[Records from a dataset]
▶

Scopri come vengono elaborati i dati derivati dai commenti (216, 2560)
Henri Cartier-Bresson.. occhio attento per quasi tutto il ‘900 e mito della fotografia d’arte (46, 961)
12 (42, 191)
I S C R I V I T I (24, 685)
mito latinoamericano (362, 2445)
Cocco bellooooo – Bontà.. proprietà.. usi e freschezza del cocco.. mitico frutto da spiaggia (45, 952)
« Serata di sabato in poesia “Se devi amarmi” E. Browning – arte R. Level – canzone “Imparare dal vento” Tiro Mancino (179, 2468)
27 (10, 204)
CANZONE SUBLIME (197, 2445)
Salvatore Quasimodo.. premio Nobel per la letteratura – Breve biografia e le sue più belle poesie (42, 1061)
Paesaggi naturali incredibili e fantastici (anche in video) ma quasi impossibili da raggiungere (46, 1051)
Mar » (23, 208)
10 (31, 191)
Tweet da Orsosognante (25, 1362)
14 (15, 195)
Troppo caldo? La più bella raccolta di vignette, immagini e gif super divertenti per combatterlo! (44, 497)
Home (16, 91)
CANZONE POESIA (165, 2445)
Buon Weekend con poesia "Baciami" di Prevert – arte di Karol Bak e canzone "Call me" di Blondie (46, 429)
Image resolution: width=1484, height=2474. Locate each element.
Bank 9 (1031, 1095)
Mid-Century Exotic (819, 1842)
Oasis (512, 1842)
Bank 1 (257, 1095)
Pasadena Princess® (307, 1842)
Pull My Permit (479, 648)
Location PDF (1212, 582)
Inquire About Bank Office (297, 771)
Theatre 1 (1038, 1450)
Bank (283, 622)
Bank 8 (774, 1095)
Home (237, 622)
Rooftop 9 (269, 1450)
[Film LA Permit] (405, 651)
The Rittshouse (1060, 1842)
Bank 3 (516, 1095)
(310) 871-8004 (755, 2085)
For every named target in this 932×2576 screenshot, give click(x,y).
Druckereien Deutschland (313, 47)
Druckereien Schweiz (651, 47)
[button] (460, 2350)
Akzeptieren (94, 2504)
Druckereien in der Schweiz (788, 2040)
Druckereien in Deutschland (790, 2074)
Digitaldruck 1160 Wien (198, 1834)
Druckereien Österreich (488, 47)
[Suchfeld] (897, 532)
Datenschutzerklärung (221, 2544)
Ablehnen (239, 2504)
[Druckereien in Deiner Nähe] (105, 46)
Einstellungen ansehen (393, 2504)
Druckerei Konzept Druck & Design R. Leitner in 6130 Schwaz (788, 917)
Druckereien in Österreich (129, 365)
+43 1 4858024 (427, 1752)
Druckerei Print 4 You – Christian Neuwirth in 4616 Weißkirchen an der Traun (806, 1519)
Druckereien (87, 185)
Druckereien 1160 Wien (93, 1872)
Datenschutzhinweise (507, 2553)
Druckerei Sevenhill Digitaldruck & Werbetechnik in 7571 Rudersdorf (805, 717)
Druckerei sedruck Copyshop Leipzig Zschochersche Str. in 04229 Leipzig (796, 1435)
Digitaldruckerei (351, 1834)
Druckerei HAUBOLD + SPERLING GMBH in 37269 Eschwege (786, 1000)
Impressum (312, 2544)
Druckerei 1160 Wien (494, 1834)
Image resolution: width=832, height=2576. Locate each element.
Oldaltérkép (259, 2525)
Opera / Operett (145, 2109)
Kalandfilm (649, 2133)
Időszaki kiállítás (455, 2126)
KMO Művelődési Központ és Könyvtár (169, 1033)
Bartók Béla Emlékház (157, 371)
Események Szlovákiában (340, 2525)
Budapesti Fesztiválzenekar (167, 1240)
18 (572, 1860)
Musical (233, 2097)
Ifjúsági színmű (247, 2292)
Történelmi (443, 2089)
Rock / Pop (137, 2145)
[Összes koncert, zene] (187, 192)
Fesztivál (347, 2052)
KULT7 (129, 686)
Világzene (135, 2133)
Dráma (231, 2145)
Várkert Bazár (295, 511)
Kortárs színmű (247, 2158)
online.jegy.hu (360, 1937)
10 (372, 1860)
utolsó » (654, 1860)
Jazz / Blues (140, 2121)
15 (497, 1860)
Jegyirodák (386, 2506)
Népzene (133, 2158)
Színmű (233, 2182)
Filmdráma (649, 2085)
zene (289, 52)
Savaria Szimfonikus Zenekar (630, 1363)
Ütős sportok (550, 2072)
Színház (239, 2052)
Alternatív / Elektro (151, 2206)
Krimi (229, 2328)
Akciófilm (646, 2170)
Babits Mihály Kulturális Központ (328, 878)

◀

== Assignment ==
Each line of the records should be transcribed without change.

== Result for this task ==
Scopri come vengono elaborati i dati derivati dai commenti (216, 2560)
Henri Cartier-Bresson.. occhio attento per quasi tutto il ‘900 e mito della fotografia d’arte (46, 961)
12 (42, 191)
I S C R I V I T I (24, 685)
mito latinoamericano (362, 2445)
Cocco bellooooo – Bontà.. proprietà.. usi e freschezza del cocco.. mitico frutto da spiaggia (45, 952)
« Serata di sabato in poesia “Se devi amarmi” E. Browning – arte R. Level – canzone “Imparare dal vento” Tiro Mancino (179, 2468)
27 (10, 204)
CANZONE SUBLIME (197, 2445)
Salvatore Quasimodo.. premio Nobel per la letteratura – Breve biografia e le sue più belle poesie (42, 1061)
Paesaggi naturali incredibili e fantastici (anche in video) ma quasi impossibili da raggiungere (46, 1051)
Mar » (23, 208)
10 (31, 191)
Tweet da Orsosognante (25, 1362)
14 (15, 195)
Troppo caldo? La più bella raccolta di vignette, immagini e gif super divertenti per combatterlo! (44, 497)
Home (16, 91)
CANZONE POESIA (165, 2445)
Buon Weekend con poesia "Baciami" di Prevert – arte di Karol Bak e canzone "Call me" di Blondie (46, 429)
Image resolution: width=1484, height=2474. Locate each element.
Bank 9 (1031, 1095)
Mid-Century Exotic (819, 1842)
Oasis (512, 1842)
Bank 1 (257, 1095)
Pasadena Princess® (307, 1842)
Pull My Permit (479, 648)
Location PDF (1212, 582)
Inquire About Bank Office (297, 771)
Theatre 1 (1038, 1450)
Bank (283, 622)
Bank 8 (774, 1095)
Home (237, 622)
Rooftop 9 (269, 1450)
[Film LA Permit] (405, 651)
The Rittshouse (1060, 1842)
Bank 3 (516, 1095)
(310) 871-8004 (755, 2085)
For every named target in this 932×2576 screenshot, give click(x,y).
Druckereien Deutschland (313, 47)
Druckereien Schweiz (651, 47)
[button] (460, 2350)
Akzeptieren (94, 2504)
Druckereien in der Schweiz (788, 2040)
Druckereien in Deutschland (790, 2074)
Digitaldruck 1160 Wien (198, 1834)
Druckereien Österreich (488, 47)
[Suchfeld] (897, 532)
Datenschutzerklärung (221, 2544)
Ablehnen (239, 2504)
[Druckereien in Deiner Nähe] (105, 46)
Einstellungen ansehen (393, 2504)
Druckerei Konzept Druck & Design R. Leitner in 6130 Schwaz (788, 917)
Druckereien in Österreich (129, 365)
+43 1 4858024 (427, 1752)
Druckerei Print 4 You – Christian Neuwirth in 4616 Weißkirchen an der Traun (806, 1519)
Druckereien (87, 185)
Druckereien 1160 Wien (93, 1872)
Datenschutzhinweise (507, 2553)
Druckerei Sevenhill Digitaldruck & Werbetechnik in 7571 Rudersdorf (805, 717)
Druckerei sedruck Copyshop Leipzig Zschochersche Str. in 04229 Leipzig (796, 1435)
Digitaldruckerei (351, 1834)
Druckerei HAUBOLD + SPERLING GMBH in 37269 Eschwege (786, 1000)
Impressum (312, 2544)
Druckerei 1160 Wien (494, 1834)
Image resolution: width=832, height=2576. Locate each element.
Oldaltérkép (259, 2525)
Opera / Operett (145, 2109)
Kalandfilm (649, 2133)
Időszaki kiállítás (455, 2126)
KMO Művelődési Központ és Könyvtár (169, 1033)
Bartók Béla Emlékház (157, 371)
Események Szlovákiában (340, 2525)
Budapesti Fesztiválzenekar (167, 1240)
18 (572, 1860)
Musical (233, 2097)
Ifjúsági színmű (247, 2292)
Történelmi (443, 2089)
Rock / Pop (137, 2145)
[Összes koncert, zene] (187, 192)
Fesztivál (347, 2052)
KULT7 (129, 686)
Világzene (135, 2133)
Dráma (231, 2145)
Várkert Bazár (295, 511)
Kortárs színmű (247, 2158)
online.jegy.hu (360, 1937)
10 (372, 1860)
utolsó » (654, 1860)
Jazz / Blues (140, 2121)
15 (497, 1860)
Jegyirodák (386, 2506)
Népzene (133, 2158)
Színmű (233, 2182)
Filmdráma (649, 2085)
zene (289, 52)
Savaria Szimfonikus Zenekar (630, 1363)
Ütős sportok (550, 2072)
Színház (239, 2052)
Alternatív / Elektro (151, 2206)
Krimi (229, 2328)
Akciófilm (646, 2170)
Babits Mihály Kulturális Központ (328, 878)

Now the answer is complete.